Are you proposing that someone fix this?
 

jaker2003 said:
Wood is ablative. That means that the outer parts of the timber may burn, but the burnt part insulates the interior from flame and heat. Wood is great fuel, but you've got to really stoke the flames to consume thick chunks, like boat timbers, especially after the treatments done to make it sea-worthy. But, that doesn't matter much if you use a really big fireball.


Are you proposing that someone fix this?

Well, I wasn't suggesting that you try to set the outer hull on fire - I suggested targeting the sails and rigging and stuff on deck.
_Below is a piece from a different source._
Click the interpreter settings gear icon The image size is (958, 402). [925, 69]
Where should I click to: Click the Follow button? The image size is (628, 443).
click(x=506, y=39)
Those would start up a big enough fire to burn the ship to the waterline.

As to getting someone to 'fix' D&D's poor modeling of this type of thing...yes, it would be nice to have better rules, but no, I don't have the time or inclination to build such a (still easily-playable) rules system - and if I don't do it, probably no one will.

Also, I don't have the kind of detailed knowledge of fire, sailing ships, or (especially) how they interact that I would need to try to accurately model exactly how a shipboard fire should behave.
 

A level 9 wizard could do some nasty damage on a ship very quickly.

Use of spells:
2*teleport scrolls
1-3*fabricate scrolls

SHIPS = sinking

If you dont like the idea of teleportate to the enemy ship then enchant some arrows with single use fabricate and shot at the ship. I think it would works?

You could also get sudden widden and use it on fabricate which result in a range of 50ft+5ft/level.
If you are very cool (and crazy dude) your mage has studied how to make flying machines and then turns the enemies cannonballs and balista arrows into... flying object ;P

You can 'fabricate' 10 cub ft per secondl on wood and 1 cub ft on minerals with that spell.

Frost area spells could possible disable the enemies cannons and balistas.